Reproduce each of the following lines without any change.

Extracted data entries
[Begin]

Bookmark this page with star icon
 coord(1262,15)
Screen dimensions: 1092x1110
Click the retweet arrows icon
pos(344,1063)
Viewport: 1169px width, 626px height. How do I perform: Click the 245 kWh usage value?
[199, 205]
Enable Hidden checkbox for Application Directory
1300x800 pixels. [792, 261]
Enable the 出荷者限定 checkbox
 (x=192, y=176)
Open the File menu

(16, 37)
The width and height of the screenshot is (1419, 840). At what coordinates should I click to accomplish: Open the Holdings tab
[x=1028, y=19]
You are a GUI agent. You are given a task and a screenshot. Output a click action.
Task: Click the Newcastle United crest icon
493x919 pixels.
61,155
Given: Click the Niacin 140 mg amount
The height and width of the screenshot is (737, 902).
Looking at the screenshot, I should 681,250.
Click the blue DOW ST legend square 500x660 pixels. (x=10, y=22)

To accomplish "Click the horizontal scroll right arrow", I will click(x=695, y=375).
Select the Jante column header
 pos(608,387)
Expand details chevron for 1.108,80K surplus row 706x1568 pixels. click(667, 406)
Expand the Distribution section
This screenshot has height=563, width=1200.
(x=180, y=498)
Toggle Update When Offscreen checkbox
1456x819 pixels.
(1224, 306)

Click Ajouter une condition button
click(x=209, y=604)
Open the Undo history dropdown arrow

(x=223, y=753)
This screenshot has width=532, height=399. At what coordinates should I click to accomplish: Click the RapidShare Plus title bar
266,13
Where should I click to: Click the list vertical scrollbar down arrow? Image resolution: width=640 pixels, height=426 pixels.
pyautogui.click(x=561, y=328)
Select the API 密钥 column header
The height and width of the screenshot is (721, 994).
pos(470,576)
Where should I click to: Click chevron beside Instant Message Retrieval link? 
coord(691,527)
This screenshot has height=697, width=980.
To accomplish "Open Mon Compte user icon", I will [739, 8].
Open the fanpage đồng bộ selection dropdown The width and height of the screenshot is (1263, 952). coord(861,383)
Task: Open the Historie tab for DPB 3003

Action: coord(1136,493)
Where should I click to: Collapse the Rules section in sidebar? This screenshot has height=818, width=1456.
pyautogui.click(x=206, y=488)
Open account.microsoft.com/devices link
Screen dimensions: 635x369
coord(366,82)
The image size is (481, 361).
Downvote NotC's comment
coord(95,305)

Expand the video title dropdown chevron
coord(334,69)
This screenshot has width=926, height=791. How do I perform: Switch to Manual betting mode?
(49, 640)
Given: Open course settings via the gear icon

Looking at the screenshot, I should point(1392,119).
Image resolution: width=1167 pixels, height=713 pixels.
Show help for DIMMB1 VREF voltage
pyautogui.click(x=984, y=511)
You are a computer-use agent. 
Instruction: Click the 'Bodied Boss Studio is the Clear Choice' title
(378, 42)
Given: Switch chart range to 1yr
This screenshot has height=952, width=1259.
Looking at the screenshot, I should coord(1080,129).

[End]

SOLUTION TO THIS TASK:
Bookmark this page with star icon
 coord(1262,15)
Screen dimensions: 1092x1110
Click the retweet arrows icon
pos(344,1063)
Viewport: 1169px width, 626px height. How do I perform: Click the 245 kWh usage value?
[199, 205]
Enable Hidden checkbox for Application Directory
1300x800 pixels. [792, 261]
Enable the 出荷者限定 checkbox
 (x=192, y=176)
Open the File menu

(16, 37)
The width and height of the screenshot is (1419, 840). At what coordinates should I click to accomplish: Open the Holdings tab
[x=1028, y=19]
You are a GUI agent. You are given a task and a screenshot. Output a click action.
Task: Click the Newcastle United crest icon
493x919 pixels.
61,155
Given: Click the Niacin 140 mg amount
The height and width of the screenshot is (737, 902).
Looking at the screenshot, I should 681,250.
Click the blue DOW ST legend square 500x660 pixels. (x=10, y=22)

To accomplish "Click the horizontal scroll right arrow", I will click(x=695, y=375).
Select the Jante column header
 pos(608,387)
Expand details chevron for 1.108,80K surplus row 706x1568 pixels. click(667, 406)
Expand the Distribution section
This screenshot has height=563, width=1200.
(x=180, y=498)
Toggle Update When Offscreen checkbox
1456x819 pixels.
(1224, 306)

Click Ajouter une condition button
click(x=209, y=604)
Open the Undo history dropdown arrow

(x=223, y=753)
This screenshot has width=532, height=399. At what coordinates should I click to accomplish: Click the RapidShare Plus title bar
266,13
Where should I click to: Click the list vertical scrollbar down arrow? Image resolution: width=640 pixels, height=426 pixels.
pyautogui.click(x=561, y=328)
Select the API 密钥 column header
The height and width of the screenshot is (721, 994).
pos(470,576)
Where should I click to: Click chevron beside Instant Message Retrieval link? 
coord(691,527)
This screenshot has height=697, width=980.
To accomplish "Open Mon Compte user icon", I will [739, 8].
Open the fanpage đồng bộ selection dropdown The width and height of the screenshot is (1263, 952). coord(861,383)
Task: Open the Historie tab for DPB 3003

Action: coord(1136,493)
Where should I click to: Collapse the Rules section in sidebar? This screenshot has height=818, width=1456.
pyautogui.click(x=206, y=488)
Open account.microsoft.com/devices link
Screen dimensions: 635x369
coord(366,82)
The image size is (481, 361).
Downvote NotC's comment
coord(95,305)

Expand the video title dropdown chevron
coord(334,69)
This screenshot has width=926, height=791. How do I perform: Switch to Manual betting mode?
(49, 640)
Given: Open course settings via the gear icon

Looking at the screenshot, I should point(1392,119).
Image resolution: width=1167 pixels, height=713 pixels.
Show help for DIMMB1 VREF voltage
pyautogui.click(x=984, y=511)
You are a computer-use agent. 
Instruction: Click the 'Bodied Boss Studio is the Clear Choice' title
(378, 42)
Given: Switch chart range to 1yr
This screenshot has height=952, width=1259.
Looking at the screenshot, I should coord(1080,129).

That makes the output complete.